[Required work]
The line containing "Image resolution: width=755" marks the end: write out exactly every line from the first line of the data below through that line, and only those.

[Entries supplied]
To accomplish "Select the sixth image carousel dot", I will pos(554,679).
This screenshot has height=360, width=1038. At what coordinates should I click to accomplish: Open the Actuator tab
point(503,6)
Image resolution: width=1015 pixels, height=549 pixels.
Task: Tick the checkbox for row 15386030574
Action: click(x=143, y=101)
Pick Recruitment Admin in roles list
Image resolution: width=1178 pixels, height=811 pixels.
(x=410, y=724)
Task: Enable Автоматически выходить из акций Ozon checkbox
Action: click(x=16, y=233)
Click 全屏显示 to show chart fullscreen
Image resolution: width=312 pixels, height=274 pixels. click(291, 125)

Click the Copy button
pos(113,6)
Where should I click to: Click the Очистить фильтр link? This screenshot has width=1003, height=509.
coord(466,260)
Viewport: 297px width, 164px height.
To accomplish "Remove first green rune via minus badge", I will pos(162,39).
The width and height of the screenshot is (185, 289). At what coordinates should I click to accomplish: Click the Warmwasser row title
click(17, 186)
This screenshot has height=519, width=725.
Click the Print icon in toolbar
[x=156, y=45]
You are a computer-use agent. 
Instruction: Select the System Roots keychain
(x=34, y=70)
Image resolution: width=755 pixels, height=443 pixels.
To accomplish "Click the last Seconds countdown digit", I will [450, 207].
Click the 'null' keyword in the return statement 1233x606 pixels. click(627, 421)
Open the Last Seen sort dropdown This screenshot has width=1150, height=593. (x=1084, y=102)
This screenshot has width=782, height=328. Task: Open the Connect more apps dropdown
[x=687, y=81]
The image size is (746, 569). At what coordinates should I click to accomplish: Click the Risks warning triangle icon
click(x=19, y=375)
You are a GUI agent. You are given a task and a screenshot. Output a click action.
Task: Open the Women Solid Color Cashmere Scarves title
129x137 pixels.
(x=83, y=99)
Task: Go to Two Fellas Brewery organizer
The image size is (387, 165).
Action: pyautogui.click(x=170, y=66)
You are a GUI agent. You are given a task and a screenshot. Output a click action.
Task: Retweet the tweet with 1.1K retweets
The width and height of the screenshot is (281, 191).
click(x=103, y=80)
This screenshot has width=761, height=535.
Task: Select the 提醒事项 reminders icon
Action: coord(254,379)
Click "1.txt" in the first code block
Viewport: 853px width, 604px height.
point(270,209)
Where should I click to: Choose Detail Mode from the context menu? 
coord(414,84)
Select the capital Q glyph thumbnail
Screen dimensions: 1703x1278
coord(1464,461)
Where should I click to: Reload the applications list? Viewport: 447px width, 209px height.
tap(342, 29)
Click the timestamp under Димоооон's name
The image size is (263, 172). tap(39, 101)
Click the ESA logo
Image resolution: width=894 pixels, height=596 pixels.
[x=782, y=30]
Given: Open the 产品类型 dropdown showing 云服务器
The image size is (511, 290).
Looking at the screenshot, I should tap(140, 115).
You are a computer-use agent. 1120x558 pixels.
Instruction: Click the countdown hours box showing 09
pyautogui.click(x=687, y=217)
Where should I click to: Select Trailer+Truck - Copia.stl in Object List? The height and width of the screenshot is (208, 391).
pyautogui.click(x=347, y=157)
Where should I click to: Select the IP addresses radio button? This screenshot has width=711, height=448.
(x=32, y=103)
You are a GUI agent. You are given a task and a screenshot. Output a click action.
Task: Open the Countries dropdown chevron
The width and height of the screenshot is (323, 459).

[Reply to the task]
To accomplish "Select the sixth image carousel dot", I will pos(554,679).
This screenshot has height=360, width=1038. At what coordinates should I click to accomplish: Open the Actuator tab
point(503,6)
Image resolution: width=1015 pixels, height=549 pixels.
Task: Tick the checkbox for row 15386030574
Action: click(x=143, y=101)
Pick Recruitment Admin in roles list
Image resolution: width=1178 pixels, height=811 pixels.
(x=410, y=724)
Task: Enable Автоматически выходить из акций Ozon checkbox
Action: click(x=16, y=233)
Click 全屏显示 to show chart fullscreen
Image resolution: width=312 pixels, height=274 pixels. click(291, 125)

Click the Copy button
pos(113,6)
Where should I click to: Click the Очистить фильтр link? This screenshot has width=1003, height=509.
coord(466,260)
Viewport: 297px width, 164px height.
To accomplish "Remove first green rune via minus badge", I will pos(162,39).
The width and height of the screenshot is (185, 289). At what coordinates should I click to accomplish: Click the Warmwasser row title
click(17, 186)
This screenshot has height=519, width=725.
Click the Print icon in toolbar
[x=156, y=45]
You are a computer-use agent. 
Instruction: Select the System Roots keychain
(x=34, y=70)
Image resolution: width=755 pixels, height=443 pixels.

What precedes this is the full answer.